— start DATASET ROWS —
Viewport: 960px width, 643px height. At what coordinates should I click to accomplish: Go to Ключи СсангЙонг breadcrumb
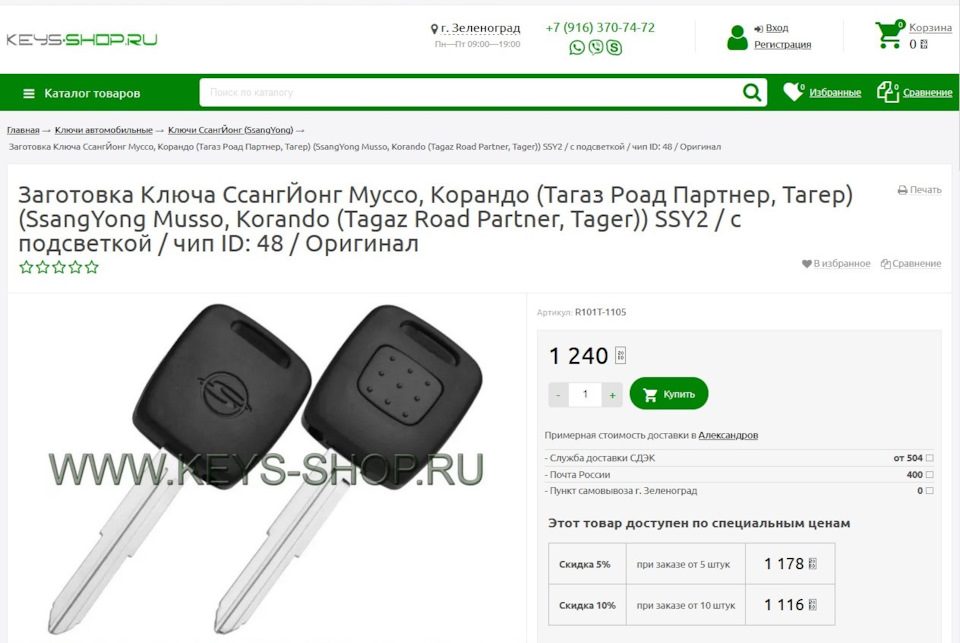pyautogui.click(x=231, y=130)
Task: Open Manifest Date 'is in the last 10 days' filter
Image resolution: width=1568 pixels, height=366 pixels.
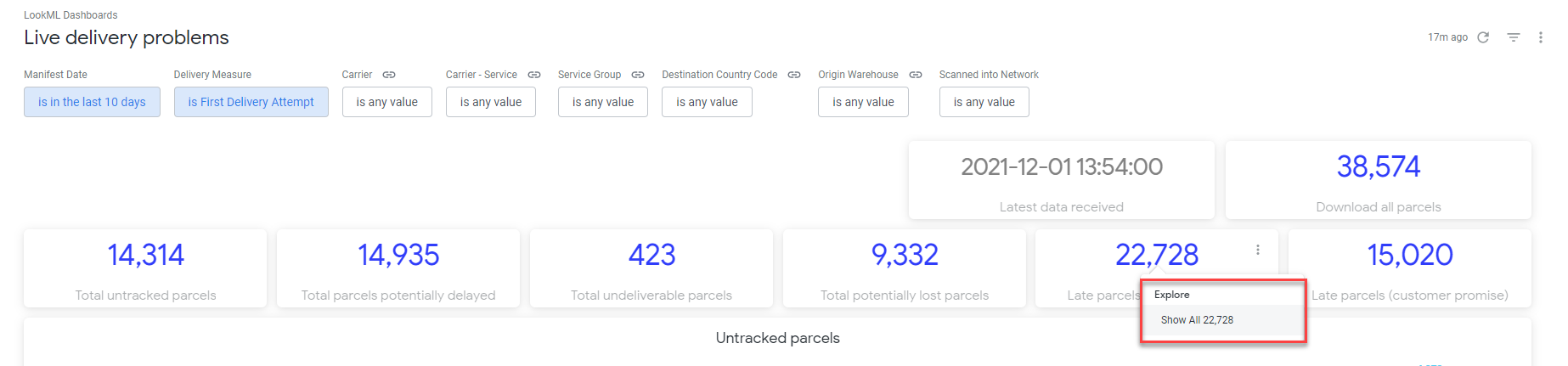Action: pos(92,102)
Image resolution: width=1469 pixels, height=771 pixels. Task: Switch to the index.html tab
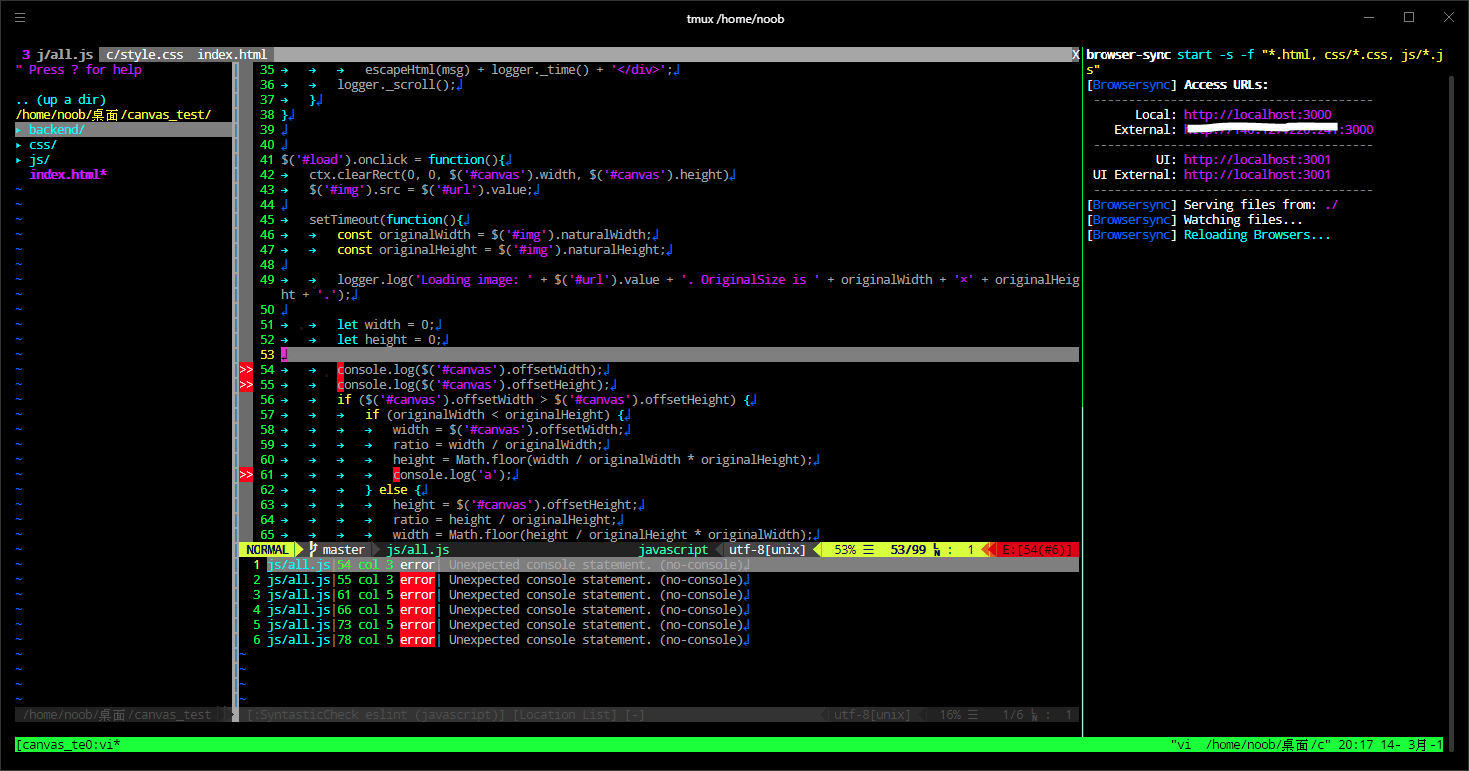click(232, 55)
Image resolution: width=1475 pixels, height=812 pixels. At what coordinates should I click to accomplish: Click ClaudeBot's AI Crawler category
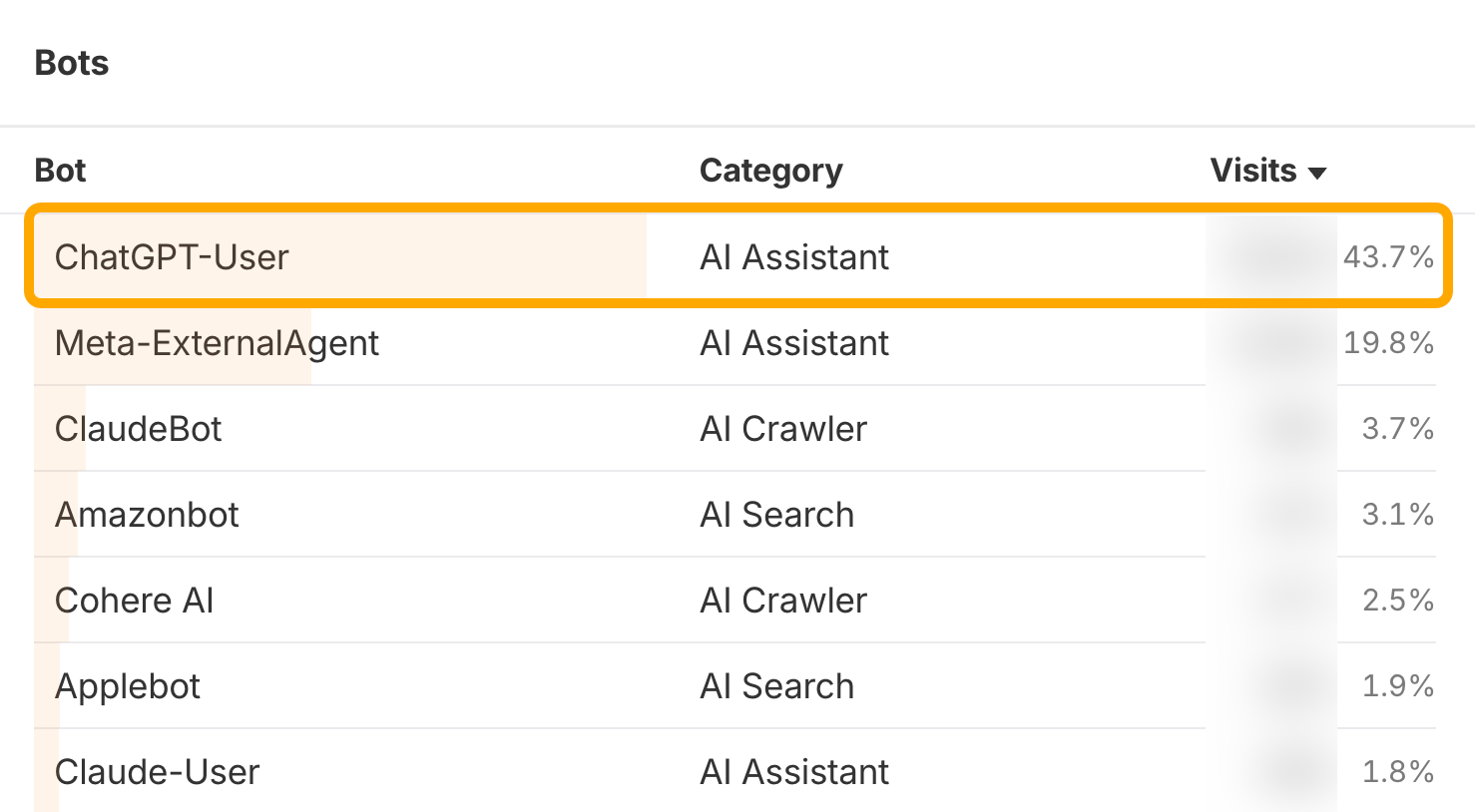tap(783, 429)
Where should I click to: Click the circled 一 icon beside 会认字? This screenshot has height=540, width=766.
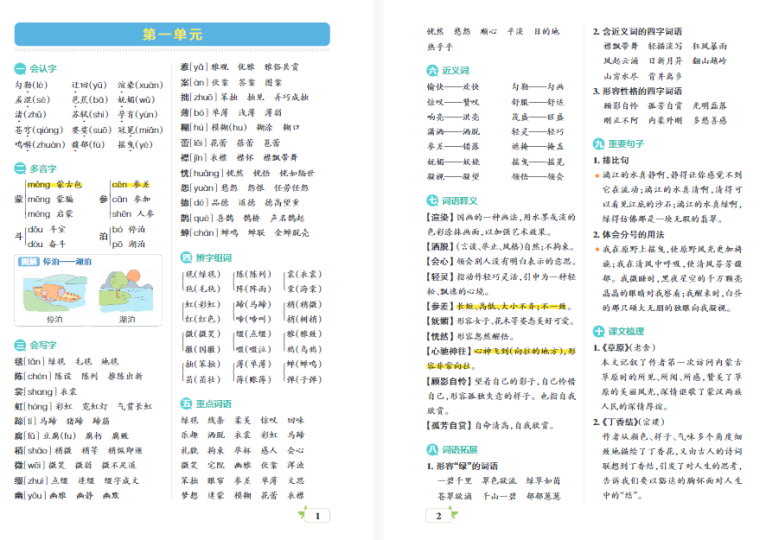pyautogui.click(x=20, y=69)
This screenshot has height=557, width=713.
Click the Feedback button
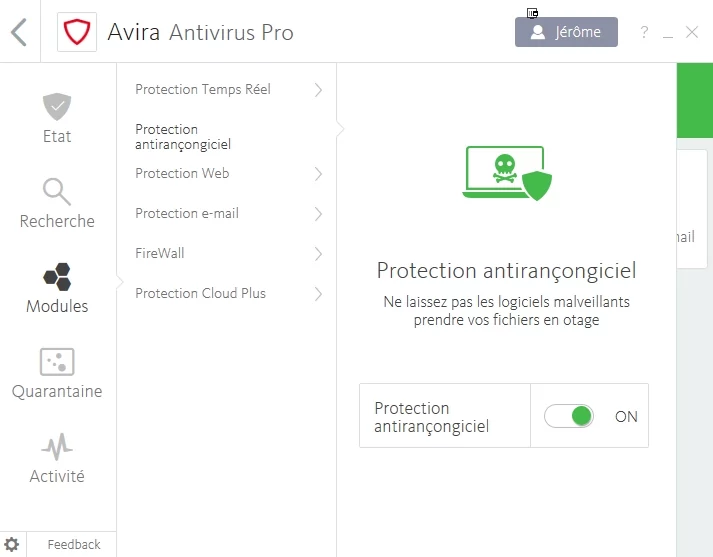pos(72,544)
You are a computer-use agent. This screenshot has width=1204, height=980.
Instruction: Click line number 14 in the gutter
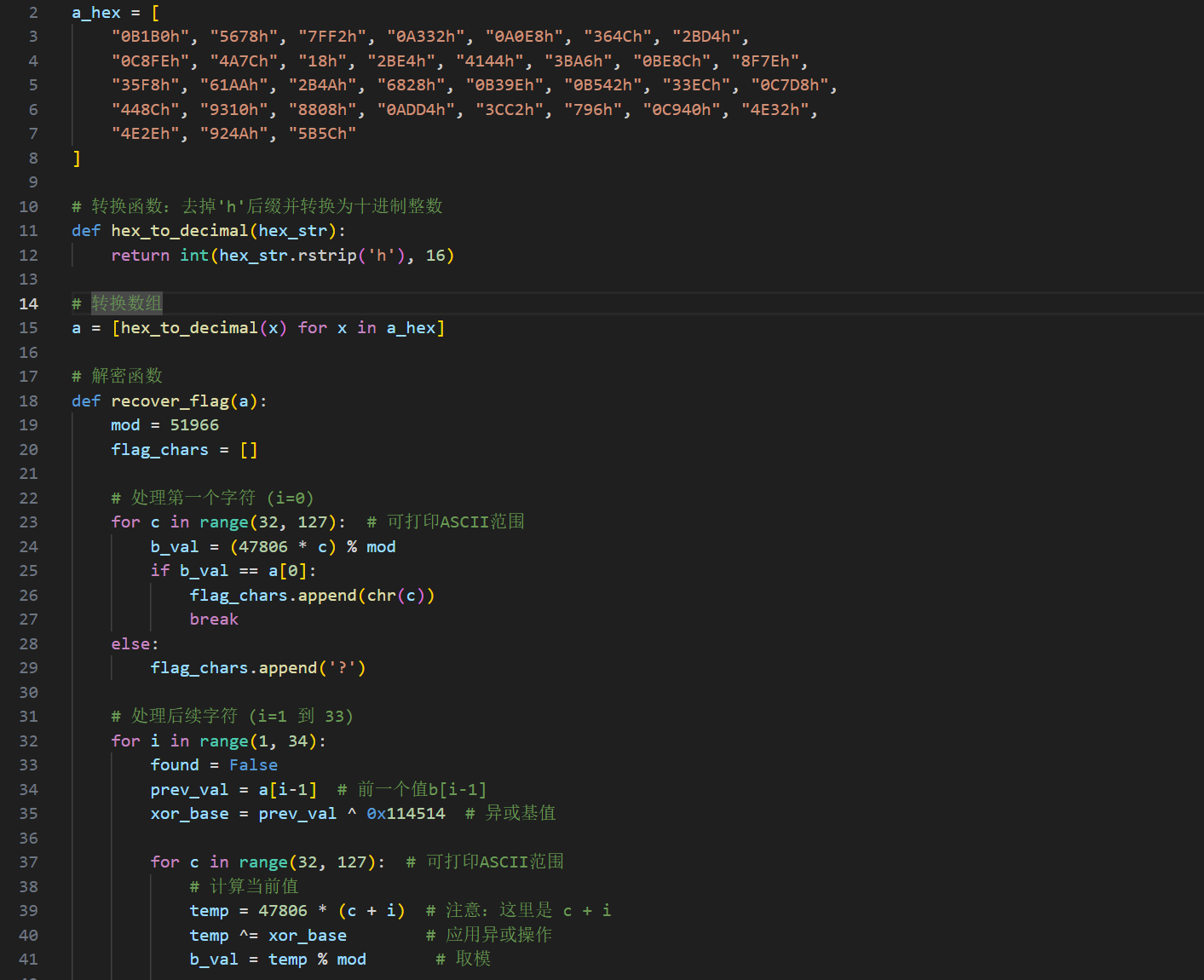pos(28,304)
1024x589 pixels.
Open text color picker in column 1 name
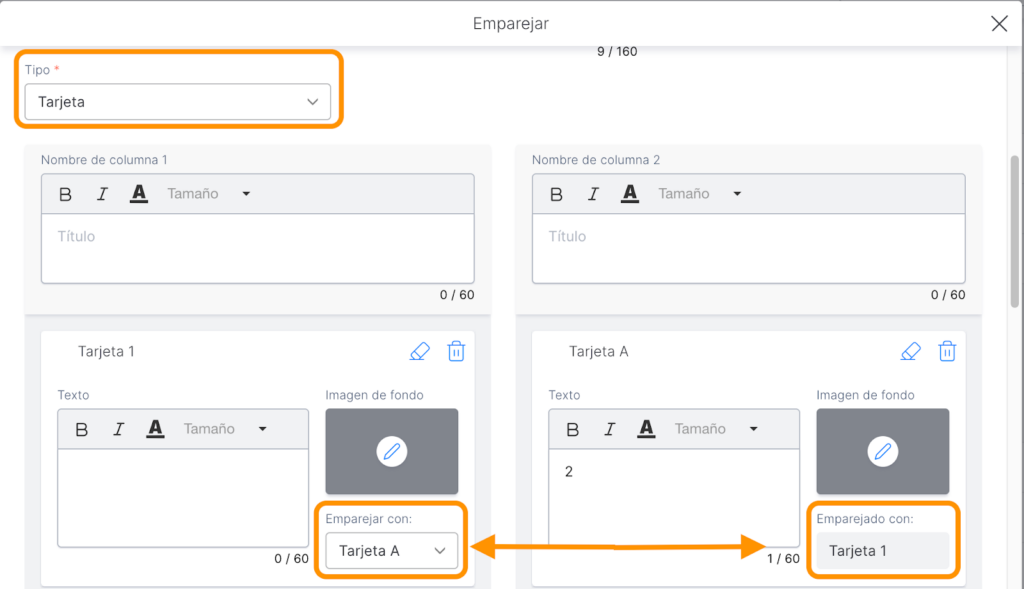[139, 194]
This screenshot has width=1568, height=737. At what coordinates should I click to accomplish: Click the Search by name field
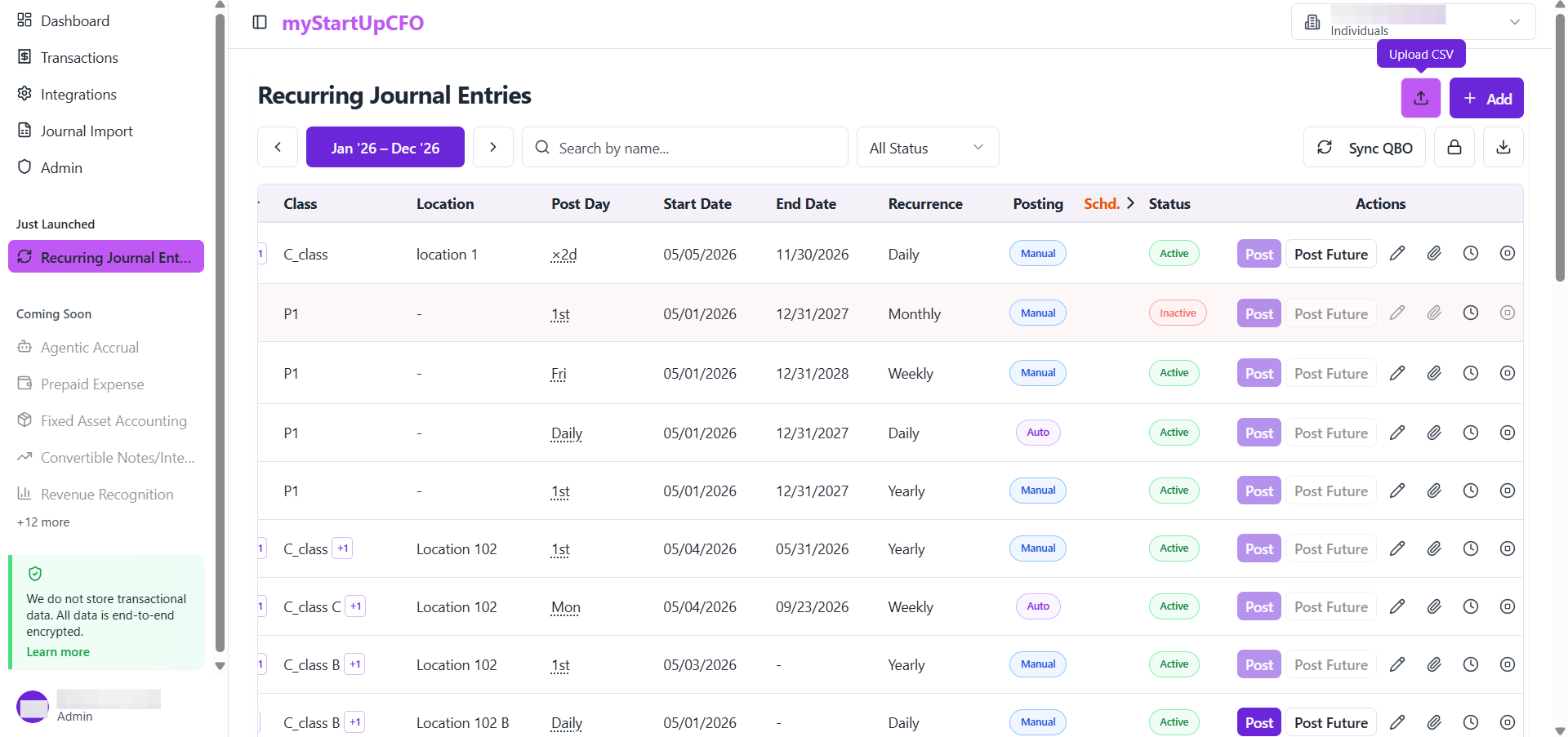pos(684,147)
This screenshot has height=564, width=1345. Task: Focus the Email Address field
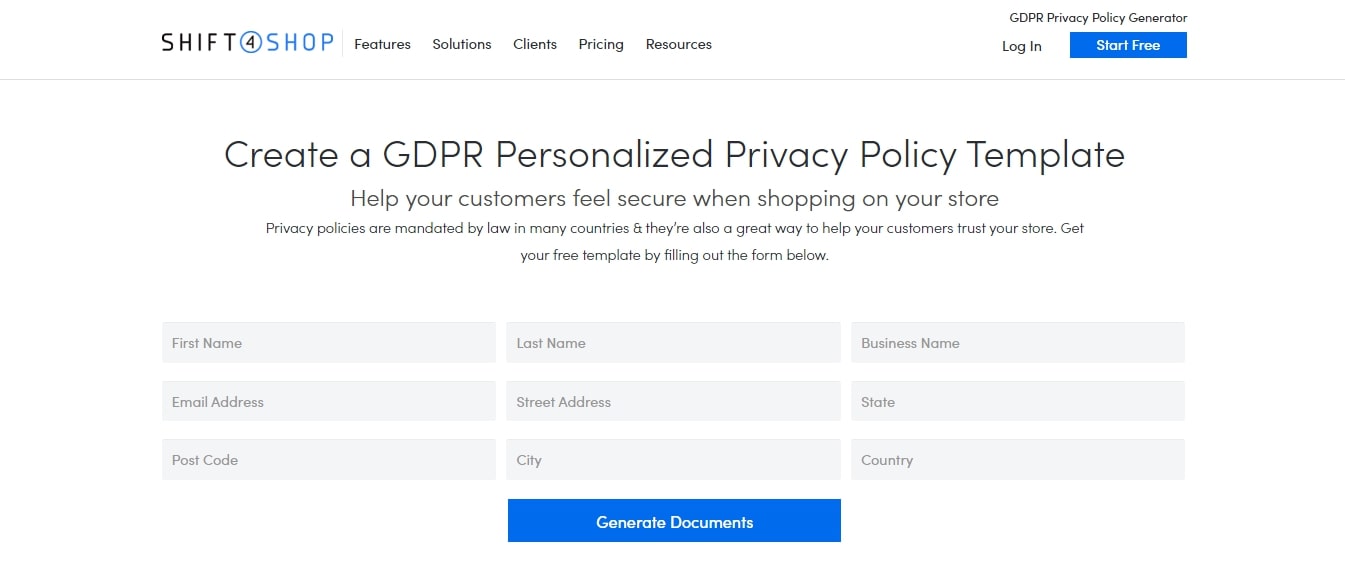pyautogui.click(x=328, y=402)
— end DATASET ROWS —
PROBLEM DESCRIPTION ->
Reproduce every line of the records above word for word, leaving out the pictures.

SOLUTION ->
Viewport: 960px width, 643px height. At what coordinates should I click to accomplish: Go to Ключи СсангЙонг breadcrumb
pyautogui.click(x=231, y=130)
Task: Open Manifest Date 'is in the last 10 days' filter
Image resolution: width=1568 pixels, height=366 pixels.
Action: pos(92,102)
Image resolution: width=1469 pixels, height=771 pixels. Task: Switch to the index.html tab
click(232, 55)
Image resolution: width=1475 pixels, height=812 pixels. At what coordinates should I click to accomplish: Click ClaudeBot's AI Crawler category
tap(783, 429)
Where should I click to: Click the circled 一 icon beside 会认字? This screenshot has height=540, width=766.
pyautogui.click(x=20, y=69)
This screenshot has height=557, width=713.
Click the Feedback button
pos(72,544)
You are a computer-use agent. This screenshot has width=1204, height=980.
Instruction: Click line number 14 in the gutter
pos(28,304)
1024x589 pixels.
Open text color picker in column 1 name
[139, 194]
This screenshot has width=1568, height=737. At what coordinates should I click to accomplish: Click the Search by name field
pos(684,147)
This screenshot has height=564, width=1345. Task: Focus the Email Address field
pyautogui.click(x=328, y=402)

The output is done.